11La transition à la démocratie et l’ouverture au monde occidental ont ainsi induit un pluralisme aussi bien religieux que politique. L’inquiétude des autorités, soucieuses de l’avenir de la culture nationale, ne peut empêcher les Mongols de disposer aujourd’hui d’un large éventail de religions où choisir en tant qu’individu et non plus nation ou groupe ethnique.

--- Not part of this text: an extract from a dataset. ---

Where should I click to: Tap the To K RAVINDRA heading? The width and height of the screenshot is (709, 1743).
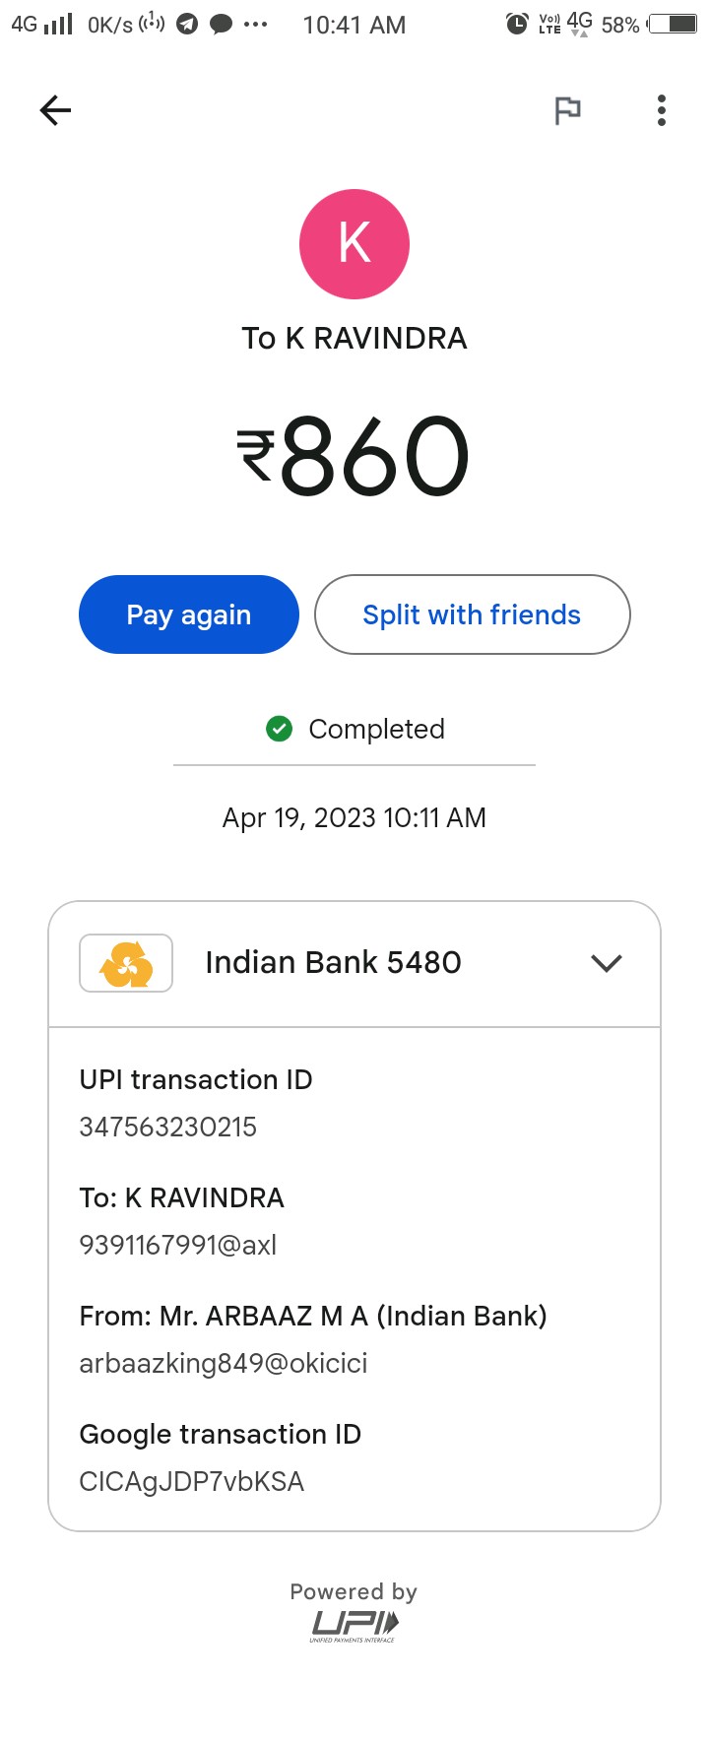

La privatisation et l’individualisation du religieux commencent à devenir des traits de la société mongole moderne, comme ce fut le cas dans nos sociétés occidentales – mais sur une période bien plus longue.
Notes de bas de page
1 Beaucoup a été dit sur la tolérance religieuse des empereurs mongols, si frappante au regard des souverains de l’Europe médiévale et qui fait aujourd’hui la fierté des Mongols post-communistes occupés à ré-évaluer leur histoire. Dans une étude récente de leurs décrets et attitudes en matière religieuse, C. P. Atwood a montré les limites d’une interprétation en termes de politique éclairée ou même de simple tolérance, notant que les religions allant à l’encontre de leur théologie politique étaient ignorées (judaïsme) ou supprimées (Isma’ilites) : cf. “A singular conformity ? The Origin and Nature of the Mongol Imperial Religious Policy”, in International History Review, 2004. Il n’empêche que le chamanisme des Mongols et leurs cultes aux ancêtres ou esprits locaux, croyances sans dogme qui visent à l’efficacité et ignorent tout prosélytisme, offrent un terrain idéologique favorable à la pénétration d’autres systèmes religieux.
2 R. Henkel and H. Knippenberg, “Secularisation and the rise of religious pluralism”, in H. Knippenberg (ed.), The Changing Religious Landscape of Europe, 2005, p. 1-12.